#### Excerpted passage:
^^^^^^^^^^^^^^^^
Abstract
Objective(s):
Bradykinin is a part of the kinin-kallikrein system which is involved in ischemia-reperfusion injury via B1 and B2 receptors. Noscapine is a non-competitive antagonist of bradykinin receptors. Noscapine has been reported to to be able to protect some organs against ischemia-reperfusion injury but its effect on renal ischemia-reperfusion injury (RIR) in rats is unknown. Therefore, the present study was designed to evaluate the effect of noscapine on renal ischemia-reperfusion injury in rats.
Materials and Methods:
Twenty four rats were randomly assigned to four groups; sham, RIR control, pre-and post-treatment with noscapine. To induce RIR injury, 20 days after right nephrectomy, animals underwent a midline laparotomy and the renal artery was clamped for 40 min to induce ischemia, and the clamp was then removed to allow reperfusion for 48 hr. Animals received noscapine or vehicle 1 hr before RIR or just prior to reperfusion. At the end of the experiment, animals were killed by cardiac exsanguination. Blood samples were collected to assess blood urea nitrogen (BUN) and creatinine. The kidneys were also removed for histopathlogical and western-blot analysis.
Results:
Noscapine treatment 1 hr before RIR or just prior to reperfusion protects the renal tissue structure as compared with the control. The expression levels of the studied inflammatory mediators, TNF-α and MCP-1in pretreated-, and treated-noscapine groups decreased as compared with the control group. The levels of BUN and creatinine in pre-, and post-treated noscapine groups were significantly lower than in control animals.
Conclusion:
Noscapine protects renal tissue structure and function against RIR through down-regulation of the inflammatory mediators.
Keywords: Creatinine, Noscapine, Rat, Renal ischemia-reperfusion injury
Introduction
One of the most common reasons for renal ischemia-reperfusion (RIR) is renal transplantation (1). It has been shown that ischemia-reperfusion (I/R) injury affects a variety of renal cells such as tubular epithelial cells and endothelial cells. Following the activation of the inflammatory reactions during I/R injury, tumor necrosis factor-α (TNF-α) and interleukin 1β (IL-1β) are released (2). There are many reports about the effect of the activation of bradykinin receptor (B1 and B2) on I/R injuries in different organs. Many reports have shown that bradykinin plays a deleterious effect in the lung (3), liver (4) and intestine (5, 6) after I/R injury. Additionally, early activation of B2 receptor has been shown to increase the production of reactive oxygen species and disturb renal function following RIR in rats (7).
Noscapine is an iso-qinulinin alkaloid and a non-competitive bradykinin receptors antagonist which has been shown to reduce cerebral edema after brain hypoxic ischemia (8).The effect of noscapine on RIR is unknown. Therefore, the present study was designed to evaluate the effect of noscapine on RIR injury in male Wistar rats.
^^^^^^^^^^^^^^^^
[Dataset records]
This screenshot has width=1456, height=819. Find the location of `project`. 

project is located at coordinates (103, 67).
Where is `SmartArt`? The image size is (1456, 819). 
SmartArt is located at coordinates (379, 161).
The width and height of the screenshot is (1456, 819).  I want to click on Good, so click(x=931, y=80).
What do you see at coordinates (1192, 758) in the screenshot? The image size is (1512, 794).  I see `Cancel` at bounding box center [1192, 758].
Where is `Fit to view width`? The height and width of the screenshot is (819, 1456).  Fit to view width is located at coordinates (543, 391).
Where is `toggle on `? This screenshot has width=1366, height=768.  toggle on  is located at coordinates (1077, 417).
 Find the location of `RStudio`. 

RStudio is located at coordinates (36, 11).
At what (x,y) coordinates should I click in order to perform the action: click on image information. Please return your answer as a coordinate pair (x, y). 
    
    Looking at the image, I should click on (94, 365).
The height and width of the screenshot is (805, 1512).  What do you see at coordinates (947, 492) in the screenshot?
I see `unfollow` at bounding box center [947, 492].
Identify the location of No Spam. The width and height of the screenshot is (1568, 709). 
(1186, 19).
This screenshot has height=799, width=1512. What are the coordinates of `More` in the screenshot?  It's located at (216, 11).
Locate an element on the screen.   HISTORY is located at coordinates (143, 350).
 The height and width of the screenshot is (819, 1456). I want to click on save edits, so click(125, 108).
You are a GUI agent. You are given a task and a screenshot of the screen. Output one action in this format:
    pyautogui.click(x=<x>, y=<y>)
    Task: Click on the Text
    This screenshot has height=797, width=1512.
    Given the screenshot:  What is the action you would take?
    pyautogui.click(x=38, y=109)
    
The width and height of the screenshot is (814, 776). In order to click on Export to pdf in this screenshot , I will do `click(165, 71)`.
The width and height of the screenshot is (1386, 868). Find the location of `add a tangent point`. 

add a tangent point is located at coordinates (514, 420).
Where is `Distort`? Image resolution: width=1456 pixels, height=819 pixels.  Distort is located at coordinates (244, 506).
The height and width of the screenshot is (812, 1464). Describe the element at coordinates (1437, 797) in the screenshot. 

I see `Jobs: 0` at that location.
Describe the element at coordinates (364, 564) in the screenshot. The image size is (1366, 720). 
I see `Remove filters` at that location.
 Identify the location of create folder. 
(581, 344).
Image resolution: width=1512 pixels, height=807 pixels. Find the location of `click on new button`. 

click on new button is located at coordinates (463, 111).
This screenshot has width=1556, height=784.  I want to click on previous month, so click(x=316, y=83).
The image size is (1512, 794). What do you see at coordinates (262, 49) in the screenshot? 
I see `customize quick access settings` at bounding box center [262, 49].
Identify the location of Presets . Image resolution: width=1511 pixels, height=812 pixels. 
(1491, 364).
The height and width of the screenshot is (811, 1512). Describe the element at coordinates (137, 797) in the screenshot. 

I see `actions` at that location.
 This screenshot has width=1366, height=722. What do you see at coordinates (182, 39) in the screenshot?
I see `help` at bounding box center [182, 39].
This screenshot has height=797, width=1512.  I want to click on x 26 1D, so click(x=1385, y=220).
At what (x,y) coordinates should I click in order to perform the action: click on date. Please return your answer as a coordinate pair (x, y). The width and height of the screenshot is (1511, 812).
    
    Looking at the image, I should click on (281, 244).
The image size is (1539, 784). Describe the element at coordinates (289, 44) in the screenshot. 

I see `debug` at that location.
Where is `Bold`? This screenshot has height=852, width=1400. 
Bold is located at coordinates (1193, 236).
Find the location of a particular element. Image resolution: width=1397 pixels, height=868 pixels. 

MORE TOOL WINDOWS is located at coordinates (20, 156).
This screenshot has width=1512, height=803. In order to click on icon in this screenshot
^^^^^^^^^^^^^^^^
#### Problem 1:
Name each group to which the rats in the noscapine article were randomly assigned.
#### Problem 2:
Carry on the noscapine article from its final sentence.

#### Response area 1:
Sham; RIR control; pretreatment with noscapine; post-treatment with noscapine.

#### Response area 2:
Materials and Methods
Animals
Male Wistar rats (body weight: 220-280 g) were purchased from the animal house of Institute Pasteur, Tehran, Iran. The animals were fed on conventional diets and had free access to water. They were maintained under standard conditions of humidity, temperature (22±2°C) and light/dark cycle (12 hr: 12 hr). All experiments were carried out in accordance with the ethics committee of Iran University of Medical Sciences, Tehran, Iran.
Induction of renal ischemia-reperfusion injury
Animal in all experimental groups were anesthetized using intraperitoneally administered pentobarbital (50 µg/kg) and then underwent right nephrectomy. To induce RIR injury, 20 days after right nephrectomy, animals underwent a midline laparotomy, and the renal pedicle was carefully isolated. Then, the renal artery was clamped for 40 min using an arterial clamp to induce ischemia, and the clamp was then removed to allow reperfusion for 48 hr. Sham-operated rats underwent laparotomy without inducing RIR injury. In all groups, the abdominal incision was double-sutured immediately after beginning reperfusion (7).
Animal grouping and treatment
Twenty four male Wistar rats were randomly assigned to 4 groups; sham, RIR control, pre-and post-treatment with noscapine. Sham-operated and RIR control rats received saline (0.5 ml, IP); pre-treated noscapine animals received noscapine 2 mg/kg (IP) 1 hr before RIR and post- treated animals received noscapine 2 mg/kg (IP) just prior to reperfusion. Forty hours after RIR, animals were killed by cardiac exsanguination. To assess the renal function, blood samples were collected in chilled tubes and were centrifuged at 3500 rpm for 10 min. Serum samples were kept at -20°C until the measurement of creatinine. Pars Azmoon (Iran) kits were used to measure the serum level of creatinine and blood urea nitrogen (BUN). One part of the explanted kidney was immediately snap frozen in liquid nitrogen and stored at -80°C until protein analysis and the other part was fixed in 10% formalin for histologic evaluation.
Histological evaluation
For histological evaluation, as mentioned earlier, the explanted kidneys from all studied groups were fixed in 10% formalin, kept for 3 weeks, dehydrated in graded ethanol, and embedded in paraffin. Thereafter, sections of tissue were cut at 4 µm using a microtome, stained with hematoxylin and eosin. Tubular damage was scored using a scoring system ranging 0-3 by an observer who was unaware of the study. The score was as follows: normal=0; mild=1; moderate=2 and severe=3. The following variables were assessed: casts formation, tubular dilation swelling, diffuse intertitial edema, epithelial detachment, expansion of Bowman’s capsule, loss of nuclei and loss of brush border (9).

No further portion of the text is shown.